Pat Gilman had no idea that she wanted to be an archaeologist until she took an anthropology class as an undergraduate. Even then, all she knew was that she liked anthropology in general. It took an archaeology field school in the summer that she graduated before she knew that archaeology was the subfield of anthropology that she liked best. A 1974 field project in the Mimbres Valley of southwestern New Mexico under the auspices of the Mimbres Foundation and Dr. Steven LeBlanc was the start of her life-long interest in research and field work in the larger Mimbres region.
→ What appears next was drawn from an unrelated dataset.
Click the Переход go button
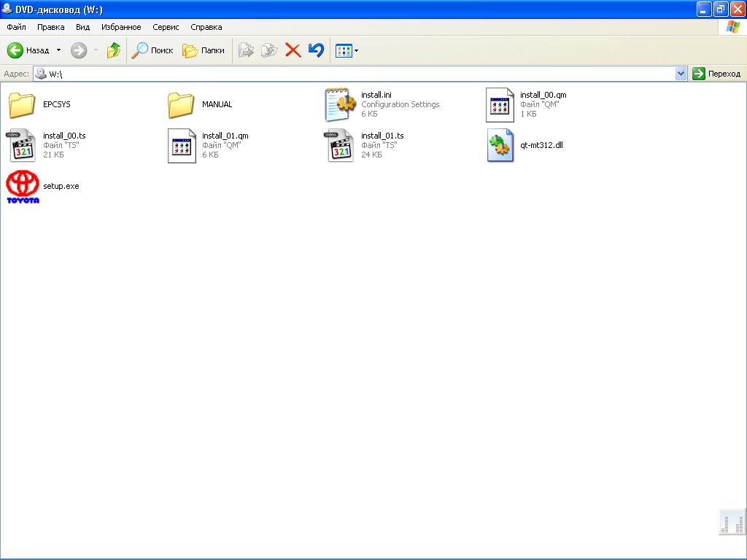The height and width of the screenshot is (560, 747). pyautogui.click(x=716, y=74)
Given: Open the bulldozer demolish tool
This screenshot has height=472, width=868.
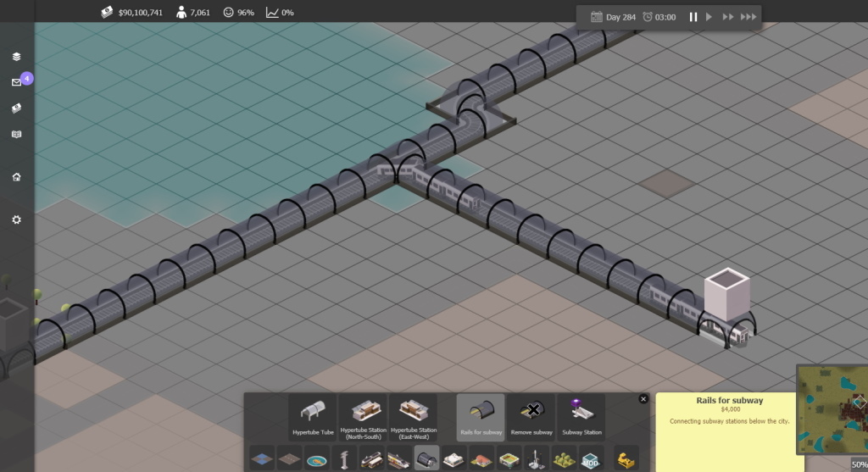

Pat’s initial research interests were architecture and the transition that ancient people made from living in pithouses to inhabiting pueblos. Although Mimbres pit structures and pueblos spurred these interests, she did not use Mimbres data for this research. Recently, however, Pat and her colleagues have been investigating two topics – Mimbres chronometrics, specifically the dates of major transitions such as that from pit structures to pueblo and the scarlet macaws in Mimbres sites. She has also published on social variations within the Mimbres region, Mogollon Great Kivas, and Mimbres iconography and religion. Pat is co-author, with Steven LeBlanc, of the 2017 book, Mimbres Life and Society: The Mattocks Site of Southwestern New Mexico, and she is co-editor, with Barbara Roth and Roger Anyon, of the 2018 book, New Perspectives on Mimbres Archaeology.
Pat earned her Ph.D. from the University of New Mexico. She recently retired from the Department of Anthropology at the University of Oklahoma where she taught for 25 years, and she continues to do Mimbres research.